Samarinda, GrivMedia — Di sudut lahan Rutan Kelas I Samarinda, barisan kecil tanaman cabai tumbuh pelan namun pasti. Daun-daunnya hijau segar, seolah membawa harapan baru bagi penguatan ketahanan pangan di lingkungan pemasyarakatan. Di tempat yang sebagian orang anggap penuh batas, justru tumbuh ruang produktif yang memberi makna baru pada pembinaan.
Pada tahap awal, sekitar 40–50 pohon cabai ditanam dan dikelola oleh petugas bersama Warga Binaan. Skala budidayanya memang belum besar, tetapi langkah pertama inilah yang menjadi pijakan penting menuju kemandirian pangan rutan. Cabai dipilih bukan tanpa alasan, tanaman ini bernilai ekonomis, relatif mudah dirawat, dan menjadi komoditas harian yang hampir selalu dibutuhkan dapur.
Kegiatan bercocok tanam juga membuka ruang pembinaan yang lebih manusiawi. Melalui proses menanam, merawat, hingga panen, Warga Binaan dilatih kedisiplinan, kerja sama, sekaligus keterampilan pertanian yang dapat berguna setelah kembali ke masyarakat.
Rutan Samarinda berkomitmen memperluas lahan dan meningkatkan pola perawatan agar jumlah tanaman cabai dapat terus bertambah.

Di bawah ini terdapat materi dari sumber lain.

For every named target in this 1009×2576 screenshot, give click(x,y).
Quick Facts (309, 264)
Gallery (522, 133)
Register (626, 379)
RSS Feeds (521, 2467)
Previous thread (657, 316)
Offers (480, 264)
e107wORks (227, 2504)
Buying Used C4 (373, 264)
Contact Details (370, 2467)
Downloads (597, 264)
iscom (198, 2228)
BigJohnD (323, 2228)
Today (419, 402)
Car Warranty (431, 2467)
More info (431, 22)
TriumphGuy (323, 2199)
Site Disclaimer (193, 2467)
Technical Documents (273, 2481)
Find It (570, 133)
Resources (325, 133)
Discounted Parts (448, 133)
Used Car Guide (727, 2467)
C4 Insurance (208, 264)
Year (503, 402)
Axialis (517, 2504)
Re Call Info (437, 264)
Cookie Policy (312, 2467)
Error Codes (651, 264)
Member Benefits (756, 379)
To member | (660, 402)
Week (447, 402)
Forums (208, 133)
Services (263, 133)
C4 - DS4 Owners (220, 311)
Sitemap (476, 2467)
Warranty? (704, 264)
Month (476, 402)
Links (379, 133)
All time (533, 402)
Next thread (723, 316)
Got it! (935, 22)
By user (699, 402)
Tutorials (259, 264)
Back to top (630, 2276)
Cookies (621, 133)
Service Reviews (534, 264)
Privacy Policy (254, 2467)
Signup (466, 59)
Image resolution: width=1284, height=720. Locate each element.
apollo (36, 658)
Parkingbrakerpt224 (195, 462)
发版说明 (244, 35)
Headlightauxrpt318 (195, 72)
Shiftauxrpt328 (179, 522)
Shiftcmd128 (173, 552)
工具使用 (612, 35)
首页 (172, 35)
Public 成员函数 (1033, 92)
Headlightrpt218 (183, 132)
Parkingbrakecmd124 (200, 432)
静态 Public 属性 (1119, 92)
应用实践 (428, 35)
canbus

Harapannya, budidaya ini tidak hanya memenuhi sebagian kebutuhan internal, tetapi menjadi contoh nyata bagaimana pemanfaatan lahan dapat memperkuat ketahanan pangan melalui kerja bersama.
Dari tanah yang sederhana, tumbuh keyakinan bahwa kemandirian bisa dirintis, satu pohon cabai pada satu waktu.